If, as we discussed in our blog on secondary care acute in-patient settings are highly charged environments for those in acute distress, than it must follow they are unsuitable for respite and sheltered recovery. In the search for alternatives such as the training available through ‘recovery based training’ programmes, day care and residential settings being created in ‘recovery houses’ and patient empowerment through ‘victim to victor’ approaches exciting new possibilities are emerging. If mental health nurses are to engage with the tertiary care revolution, then some questions are necessary. The first is a difficult one – is this mental health nurses work? The second is equally difficult – are tomorrows graduates being properly prepared for the new work landscape and is the University teaching faculty up to the job? The third question asks us to bite a very hard bullet – should mental health nurses ‘move aside’ and leave tertiary care to more expert non-statutory agencies? In doing this they can concentrate on using their skills in secondary acute care settings? The role of community psychiatric nurses (CPN’s) has continued to evolve and still provides essential support for those who have returned to their communities to live. Continuity of care for those requiring sustained contact is vital. Much of the work undertaken by CPNs has been drawn into active recovery and outreach programmes and is often measured in ‘sessions’ and defined programmes of intervention. Has this subverted the important work of sustained contact with people who need minimal but skilled support?

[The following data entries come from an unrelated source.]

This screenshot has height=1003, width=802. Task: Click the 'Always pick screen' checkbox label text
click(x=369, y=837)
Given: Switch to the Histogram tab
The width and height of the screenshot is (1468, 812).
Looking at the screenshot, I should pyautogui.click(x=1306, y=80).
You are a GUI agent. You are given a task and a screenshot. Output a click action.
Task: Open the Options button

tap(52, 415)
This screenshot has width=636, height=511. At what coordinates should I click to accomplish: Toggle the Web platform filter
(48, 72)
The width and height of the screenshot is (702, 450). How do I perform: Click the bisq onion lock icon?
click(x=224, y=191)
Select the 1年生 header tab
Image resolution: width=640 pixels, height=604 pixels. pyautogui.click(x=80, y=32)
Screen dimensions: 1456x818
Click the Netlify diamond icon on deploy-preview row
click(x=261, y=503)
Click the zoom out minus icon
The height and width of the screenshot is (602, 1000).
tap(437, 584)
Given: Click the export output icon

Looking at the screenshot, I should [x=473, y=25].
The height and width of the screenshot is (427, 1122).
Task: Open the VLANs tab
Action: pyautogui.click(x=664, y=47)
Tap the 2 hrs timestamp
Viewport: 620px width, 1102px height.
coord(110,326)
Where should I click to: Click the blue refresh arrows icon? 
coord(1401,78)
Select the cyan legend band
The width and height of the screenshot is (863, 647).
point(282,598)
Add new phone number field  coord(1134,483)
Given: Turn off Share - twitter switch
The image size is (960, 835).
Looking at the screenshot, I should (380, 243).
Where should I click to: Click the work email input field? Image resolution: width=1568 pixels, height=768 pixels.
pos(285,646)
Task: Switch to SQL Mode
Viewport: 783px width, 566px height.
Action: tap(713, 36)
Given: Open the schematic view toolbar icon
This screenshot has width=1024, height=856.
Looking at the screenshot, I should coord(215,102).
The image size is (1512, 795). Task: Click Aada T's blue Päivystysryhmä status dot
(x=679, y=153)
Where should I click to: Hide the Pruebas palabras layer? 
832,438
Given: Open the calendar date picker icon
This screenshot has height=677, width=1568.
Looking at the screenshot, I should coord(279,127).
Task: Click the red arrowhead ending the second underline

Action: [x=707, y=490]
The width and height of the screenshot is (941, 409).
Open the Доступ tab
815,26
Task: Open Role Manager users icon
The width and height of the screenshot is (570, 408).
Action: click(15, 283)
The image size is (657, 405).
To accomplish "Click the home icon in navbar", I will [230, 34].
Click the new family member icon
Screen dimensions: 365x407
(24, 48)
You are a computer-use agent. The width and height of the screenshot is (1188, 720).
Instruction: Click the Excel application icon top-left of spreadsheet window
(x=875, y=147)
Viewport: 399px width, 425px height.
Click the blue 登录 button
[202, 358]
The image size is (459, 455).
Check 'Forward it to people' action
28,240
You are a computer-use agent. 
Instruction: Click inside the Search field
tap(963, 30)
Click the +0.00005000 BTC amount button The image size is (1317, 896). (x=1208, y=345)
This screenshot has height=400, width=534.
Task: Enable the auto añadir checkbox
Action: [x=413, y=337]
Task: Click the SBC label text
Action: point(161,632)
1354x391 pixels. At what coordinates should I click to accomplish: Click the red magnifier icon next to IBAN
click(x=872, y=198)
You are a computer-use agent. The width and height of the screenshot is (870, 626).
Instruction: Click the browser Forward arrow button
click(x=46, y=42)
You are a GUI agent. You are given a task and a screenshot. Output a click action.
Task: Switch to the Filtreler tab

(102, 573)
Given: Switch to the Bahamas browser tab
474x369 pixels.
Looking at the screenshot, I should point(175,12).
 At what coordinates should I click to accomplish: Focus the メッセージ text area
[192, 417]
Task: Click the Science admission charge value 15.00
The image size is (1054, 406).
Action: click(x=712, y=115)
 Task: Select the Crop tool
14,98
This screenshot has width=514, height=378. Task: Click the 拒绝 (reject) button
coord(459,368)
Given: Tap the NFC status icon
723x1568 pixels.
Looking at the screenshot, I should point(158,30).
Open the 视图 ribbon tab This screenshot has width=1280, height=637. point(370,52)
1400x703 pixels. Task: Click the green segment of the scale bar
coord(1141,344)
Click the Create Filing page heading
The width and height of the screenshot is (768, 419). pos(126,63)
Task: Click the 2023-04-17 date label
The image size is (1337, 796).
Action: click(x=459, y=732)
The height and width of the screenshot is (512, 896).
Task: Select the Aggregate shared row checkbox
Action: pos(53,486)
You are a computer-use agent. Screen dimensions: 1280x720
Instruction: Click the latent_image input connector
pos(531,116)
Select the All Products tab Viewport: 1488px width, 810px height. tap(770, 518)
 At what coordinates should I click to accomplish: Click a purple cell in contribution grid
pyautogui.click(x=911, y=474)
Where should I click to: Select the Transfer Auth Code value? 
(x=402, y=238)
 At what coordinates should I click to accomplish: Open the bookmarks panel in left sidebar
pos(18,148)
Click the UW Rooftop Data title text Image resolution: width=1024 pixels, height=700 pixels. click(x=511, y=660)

Question two – Is the work of community psychiatric nurses becoming differently focussed towards active intervention? Is this at the cost of ‘other work’?

Question three – Is tertiary care a place where mental health nurses belong?

Question four – are mental health nursing skills necessary in locations where recovery and retreat are on offer?

Do models of care developed in dementia service provide some answers?

Those individuals and families living with a diagnosis of dementia require particular support and service responses. There is ample evidence that mental health nurses can play a vital role. Models such as those on offer from Admiral nurses and their co-production systems offer a different way of working with families. The powerful lobbies created by partners and families of people with dementia offer good examples for professionals and families working together and the demand for skilled mental health nursing support is loud and clear as they move across the boundaries of primary, secondary and tertiary care.

Question five – What more general lessons can be learned by all mental health nurses from the creative co-production models being established in dementia care?

Two final big Questions

This is the last of our three blogs. We will now take the outputs from these blog papers and the twitter events that have followed and develop a paper and a series of questions for some ‘roundtable conferences’ in which we will further develop out thinking

Question six – Is our analysis of the work of mental health nurses through primary, secondary and tertiary prevention tenable, or should models which embrace continuity of care be used instead?

Question seven – If not what alternative platforms might we use and can you describe them ?

We will be holding a twitter chat on Monday 11th July at 8pm on mental health nurses working in tertiary care. To join in please use and add #WeMHnurses to your Twitter favourites!

What next?

We have a large amount of rich and informative data from our twitter events.
During September and October we will be holding a series of roundtable conferences with participants from the professions, people who use services and other invited guests. Outputs from theses will again contribute to our final paper to be completed by the end of 2016.